Exercise goal:
Begin at the line that has "Optimization step title" and stop after the line that has "Action: pos(90,660)". Rewrite those entries in full with only one change: multiply every coordinate in the answers by 0.25 and round to whole numbers, with halves rounding up.

The records:
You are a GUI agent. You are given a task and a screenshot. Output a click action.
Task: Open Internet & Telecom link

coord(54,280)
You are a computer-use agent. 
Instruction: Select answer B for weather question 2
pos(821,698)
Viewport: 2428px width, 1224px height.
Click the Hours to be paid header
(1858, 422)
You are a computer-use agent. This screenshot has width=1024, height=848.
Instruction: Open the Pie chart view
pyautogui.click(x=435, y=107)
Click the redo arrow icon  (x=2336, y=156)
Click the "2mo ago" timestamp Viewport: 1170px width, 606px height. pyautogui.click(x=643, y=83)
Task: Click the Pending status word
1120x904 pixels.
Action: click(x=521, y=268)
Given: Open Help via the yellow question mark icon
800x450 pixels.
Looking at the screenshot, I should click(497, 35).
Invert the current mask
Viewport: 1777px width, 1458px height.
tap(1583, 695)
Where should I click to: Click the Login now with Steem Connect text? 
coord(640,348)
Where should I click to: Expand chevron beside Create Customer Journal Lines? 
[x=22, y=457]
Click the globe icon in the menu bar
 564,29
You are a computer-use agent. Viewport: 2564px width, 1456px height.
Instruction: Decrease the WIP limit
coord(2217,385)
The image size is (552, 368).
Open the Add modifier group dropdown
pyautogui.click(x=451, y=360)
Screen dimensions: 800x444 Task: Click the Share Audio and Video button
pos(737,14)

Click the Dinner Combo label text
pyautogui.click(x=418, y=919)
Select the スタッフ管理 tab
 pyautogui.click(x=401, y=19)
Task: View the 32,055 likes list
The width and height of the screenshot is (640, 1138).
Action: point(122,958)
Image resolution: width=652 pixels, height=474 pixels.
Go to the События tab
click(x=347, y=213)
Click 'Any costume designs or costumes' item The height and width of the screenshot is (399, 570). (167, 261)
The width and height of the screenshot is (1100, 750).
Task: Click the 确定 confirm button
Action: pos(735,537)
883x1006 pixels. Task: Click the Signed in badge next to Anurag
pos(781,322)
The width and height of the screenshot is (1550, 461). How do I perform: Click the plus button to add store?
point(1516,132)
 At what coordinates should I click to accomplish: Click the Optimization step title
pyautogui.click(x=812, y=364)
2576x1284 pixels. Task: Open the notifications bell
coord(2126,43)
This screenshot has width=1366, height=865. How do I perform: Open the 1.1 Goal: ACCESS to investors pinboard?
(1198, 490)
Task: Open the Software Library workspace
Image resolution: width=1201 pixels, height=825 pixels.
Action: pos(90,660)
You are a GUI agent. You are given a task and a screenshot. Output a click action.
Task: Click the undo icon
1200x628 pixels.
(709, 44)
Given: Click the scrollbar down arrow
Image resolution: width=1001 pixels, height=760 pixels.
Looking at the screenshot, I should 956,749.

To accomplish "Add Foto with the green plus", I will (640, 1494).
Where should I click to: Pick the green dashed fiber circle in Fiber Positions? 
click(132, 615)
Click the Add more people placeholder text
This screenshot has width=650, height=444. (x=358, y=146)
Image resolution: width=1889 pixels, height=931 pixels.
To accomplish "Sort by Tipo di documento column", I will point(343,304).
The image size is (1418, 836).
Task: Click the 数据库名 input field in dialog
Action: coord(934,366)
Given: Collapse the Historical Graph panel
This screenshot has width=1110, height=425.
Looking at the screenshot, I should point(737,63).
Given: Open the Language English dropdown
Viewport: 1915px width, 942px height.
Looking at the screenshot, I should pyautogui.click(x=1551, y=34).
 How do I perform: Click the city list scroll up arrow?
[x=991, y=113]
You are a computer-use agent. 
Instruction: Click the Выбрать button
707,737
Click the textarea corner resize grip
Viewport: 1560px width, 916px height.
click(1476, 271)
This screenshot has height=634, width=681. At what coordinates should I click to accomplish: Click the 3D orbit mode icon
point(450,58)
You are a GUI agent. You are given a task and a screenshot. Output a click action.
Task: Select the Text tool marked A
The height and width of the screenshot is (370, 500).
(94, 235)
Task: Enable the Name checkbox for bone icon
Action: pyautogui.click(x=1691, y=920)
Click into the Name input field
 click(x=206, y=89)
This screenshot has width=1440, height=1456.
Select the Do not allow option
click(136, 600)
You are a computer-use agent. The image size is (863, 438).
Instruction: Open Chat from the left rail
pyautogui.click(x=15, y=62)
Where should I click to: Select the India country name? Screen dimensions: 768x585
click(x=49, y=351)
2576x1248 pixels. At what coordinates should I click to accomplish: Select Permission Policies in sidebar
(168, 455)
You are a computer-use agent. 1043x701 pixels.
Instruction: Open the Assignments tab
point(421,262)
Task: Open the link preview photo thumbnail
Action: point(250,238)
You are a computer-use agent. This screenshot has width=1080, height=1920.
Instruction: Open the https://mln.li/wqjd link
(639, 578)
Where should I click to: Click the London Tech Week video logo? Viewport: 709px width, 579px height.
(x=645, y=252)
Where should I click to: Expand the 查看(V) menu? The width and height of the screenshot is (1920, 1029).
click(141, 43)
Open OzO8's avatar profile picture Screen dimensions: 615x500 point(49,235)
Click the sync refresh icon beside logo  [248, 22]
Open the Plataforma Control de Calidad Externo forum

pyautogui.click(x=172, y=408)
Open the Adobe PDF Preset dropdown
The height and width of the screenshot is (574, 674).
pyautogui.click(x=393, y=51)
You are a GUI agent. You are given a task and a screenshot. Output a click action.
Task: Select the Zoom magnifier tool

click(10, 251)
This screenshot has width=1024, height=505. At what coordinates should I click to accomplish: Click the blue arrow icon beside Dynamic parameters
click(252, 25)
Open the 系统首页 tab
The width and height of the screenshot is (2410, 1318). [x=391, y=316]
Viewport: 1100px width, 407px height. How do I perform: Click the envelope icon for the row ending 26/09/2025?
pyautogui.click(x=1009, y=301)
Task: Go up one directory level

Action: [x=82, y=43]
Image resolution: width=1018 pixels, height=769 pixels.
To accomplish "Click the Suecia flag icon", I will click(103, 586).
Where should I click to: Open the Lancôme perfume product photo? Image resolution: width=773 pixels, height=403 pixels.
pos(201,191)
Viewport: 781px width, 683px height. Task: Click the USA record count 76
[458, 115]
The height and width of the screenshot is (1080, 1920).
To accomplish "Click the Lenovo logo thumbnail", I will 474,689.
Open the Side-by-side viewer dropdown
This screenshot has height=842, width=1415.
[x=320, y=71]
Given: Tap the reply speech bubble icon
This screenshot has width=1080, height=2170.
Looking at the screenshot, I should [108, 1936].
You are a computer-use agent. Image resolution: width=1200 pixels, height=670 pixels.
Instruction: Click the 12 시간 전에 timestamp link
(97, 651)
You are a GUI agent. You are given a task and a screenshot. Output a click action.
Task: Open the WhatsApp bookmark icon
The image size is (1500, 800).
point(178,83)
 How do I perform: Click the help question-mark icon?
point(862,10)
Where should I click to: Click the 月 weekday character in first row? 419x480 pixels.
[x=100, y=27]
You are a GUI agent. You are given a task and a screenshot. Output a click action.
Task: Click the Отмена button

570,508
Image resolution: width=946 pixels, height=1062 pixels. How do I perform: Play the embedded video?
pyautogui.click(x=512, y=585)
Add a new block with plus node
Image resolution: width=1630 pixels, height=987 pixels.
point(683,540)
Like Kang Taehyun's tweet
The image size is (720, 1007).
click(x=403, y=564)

Exercise output:
 At what coordinates should I click to accomplish: Click the Optimization step title
pyautogui.click(x=203, y=91)
2576x1284 pixels. Task: Open the notifications bell
coord(532,11)
This screenshot has width=1366, height=865. How do I perform: Open the 1.1 Goal: ACCESS to investors pinboard?
(300, 123)
Task: Open the Software Library workspace
Image resolution: width=1201 pixels, height=825 pixels.
Action: pos(23,165)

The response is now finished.